New White Sox starter Erick Fedde wasn’t afraid of change
Right-hander signed to $15 million, two-year contract confident his second in tour in major leagues will be better than first
Erick Fedde went to the lab, went to the gym and went to Korea.
He came back about to get $15 million richer, brimming with confidence after pitching to a 2.00 ERA with a 20-6 record that put a Korean Baseball Organization MVP trophy in his suitcase and a return to the major leagues in his future.
The White Sox this week signed the 30-year-old right-hander, who posted a 5.71 ERA in 27 starts and 127 innings for the Nationals in 2022, expecting him to fill innings for a pitching-thin team on the rebound from a 101-loss season. In six seasons with the Nats, mostly as a starter, Fedde owned a 5.41 ERA.
After the 2022 season, Fedde, a 2014 first-round draft choice by the Nationals, reassessed his situation, his focus and his career.
“I knew some things had to change,” Fedde said on a teleconference with reporters Thursday. “I just wasn’t having the success I wanted. I picked up and moved to Arizona and got to a workout facility and a pitching lab [Push Performance]. They also had some physical therapists in the facility to get me feeling right and get myself a new repertoire and feeling strong. Adding a sweeper, which I guess everyone likes to talk about these days, and I got my changeup figured out and that led me to have a four pitch mix [sinker, cutter, sweeper, changeup] when I went to Korea and led to a lot of the success.”
Korean baseball is said to be comparable to Double-A or Triple-A minor league ball. Fedde notes there are a couple major league caliber hitters in most lineups, but overall less power. But Fedde’s confidence is at an all-time high because of how he feels and how he’s commanding his pitches.

▸ Data below:
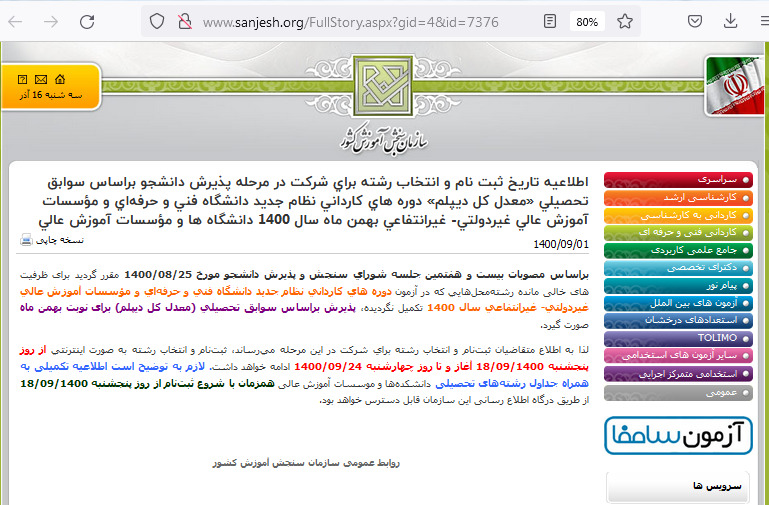Viewport: 769px width, 505px height.
Task: Click the browser reload button
Action: tap(87, 21)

▸ What this exercise asks:
1. Repeat the passage from the text about Erick Fedde, starting at "He came back" and ending at "and his career.", substituting "righty" for "right-hander".
2. Answer these questions on the text about Erick Fedde.
(a) What ERA did Fedde pitch to in Korea?
(b) In what year and round did the Nationals draft Fedde?
(c) Which four pitches made up Fedde's mix when he went to Korea?
Rely only on the text about Erick Fedde.

▸ Task results:
1.
He came back about to get $15 million richer, brimming with confidence after pitching to a 2.00 ERA with a 20-6 record that put a Korean Baseball Organization MVP trophy in his suitcase and a return to the major leagues in his future.
The White Sox this week signed the 30-year-old righty, who posted a 5.71 ERA in 27 starts and 127 innings for the Nationals in 2022, expecting him to fill innings for a pitching-thin team on the rebound from a 101-loss season. In six seasons with the Nats, mostly as a starter, Fedde owned a 5.41 ERA.
After the 2022 season, Fedde, a 2014 first-round draft choice by the Nationals, reassessed his situation, his focus and his career.

2.
(a) He pitched to a 2.00 ERA.
(b) The Nationals drafted him in the first round in 2014.
(c) The four pitches were a sinker, a cutter, a sweeper and a changeup.